A tecnologia está mais próxima da saúde do que se imagina. O painel Saúde do Smart City Business America levantou o tema “Os impactos positivos e negativos da incorporação de tecnologias na saúde no contexto municipal”, e trouxe uma discussão verticalizada, que começou falando da operação da rede de comunicação e terminou tratando dos temas mais básicos da saúde público, como as epidemias e o Sistema Único de Saúde.

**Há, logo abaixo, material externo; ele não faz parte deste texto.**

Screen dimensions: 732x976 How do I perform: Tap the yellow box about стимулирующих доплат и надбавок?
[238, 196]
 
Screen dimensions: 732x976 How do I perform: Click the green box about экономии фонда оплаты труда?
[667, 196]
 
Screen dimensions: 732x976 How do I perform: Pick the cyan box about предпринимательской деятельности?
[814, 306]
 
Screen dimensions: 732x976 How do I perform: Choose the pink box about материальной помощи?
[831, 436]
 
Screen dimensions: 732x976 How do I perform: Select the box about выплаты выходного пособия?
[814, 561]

Sérgio Rosa, representante da operadora Oi, demonstrou como a empresa estrutura a comunicação para grandes clientes, como prefeituras, tendo em vista as muitas necessidades de conexão. “Um estudo estima que um minuto de redução no tempo de resposta de atendimento de ocorrência representa 8% em redução na mortalidade”, disse. “Com um sistema de geolocalização, conseguimos despachar ambulância ou bombeiros assim que recebemos a chamada”.

Os serviços baseados em localização funcionam com sensores que enviam dados do usuário para serem analisados. Uma rede móvel residindo em Big Data traduz dados em insights para apoio em decisões estratégicas. “A Oi possui diversas soluções para cidades e espaços conectados, como portal e aplicativo para cidadão on-line, digitalização de processos, indicadores de performance e serviços de Big Data”, destacou Rosa.

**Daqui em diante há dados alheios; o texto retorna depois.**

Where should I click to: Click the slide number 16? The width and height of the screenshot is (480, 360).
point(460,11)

Raphael Bueno, sócio para o setor de Saúde da empresa Everis, demonstrou a estratégia da empresa de parceria com hospitais para adoção de soluções tecnológicas “Elegemos os hospitais de referência de cada país. Nossa parceria tem o objetivo de desenvolver funcionalidades que tragam diferenciais clínicos: uma arquitetura que organize essa estrutura e crie um ecossistema”, relata.

A empresa está presente em mais de mil clínicas na Europa e na América Latina, com soluções em 8,5 mil leitos e atingindo 25 mil pacientes. “Nossa tecnologia está sendo levada para a Smart City de Águas de São Pedro (SP), onde um pool de empresas desenvolve uma smart city modelo. “Lá, já temos 2,6 mil cidadão com prontuário eletrônico. Temos o objetivo de expandir e estamos abertos a parcerias para dissipar essa tecnologia”, destacou.

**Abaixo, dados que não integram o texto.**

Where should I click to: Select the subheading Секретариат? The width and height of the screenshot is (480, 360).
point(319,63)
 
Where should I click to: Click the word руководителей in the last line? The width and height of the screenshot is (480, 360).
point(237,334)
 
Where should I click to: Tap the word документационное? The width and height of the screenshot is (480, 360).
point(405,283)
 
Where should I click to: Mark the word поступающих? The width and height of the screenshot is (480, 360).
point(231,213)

E para falar sobre a estrutura de saúde da cidade, subiu ao palco João Victor Barbosa, secretário de Saúde de Águas de São Pedro. Ele relatou que a implantação de tecnologias em saúde precisa não somente de investimento, mas também de uma mudança de cultura. “A gente tinha caso de médicos mais convencionais que se recusavam a digitar os dados no computador, e até ameaçaram se demitir por isso. Tivemos um grande trabalho de conscientização”, afirmou.

E por fim, a médica sanitarista Claudia Meirelles apresentou um levantamento sobre a saúde no Brasil, em relação à informatização. “Menos de 30% das cidades estão devidamente informatizadas. Temos alta rotatividade dos gestores da saúde e muita diversidade regional. Além disso, a crise financeira é um fator de adoecimento recente, além do desmonte do SUS”, apontou.

“Temos que modernizar o SUS, dotando-o dos mecanismos para que o processo de inovação em saúde se dê com racionalidade e segurança”, disse.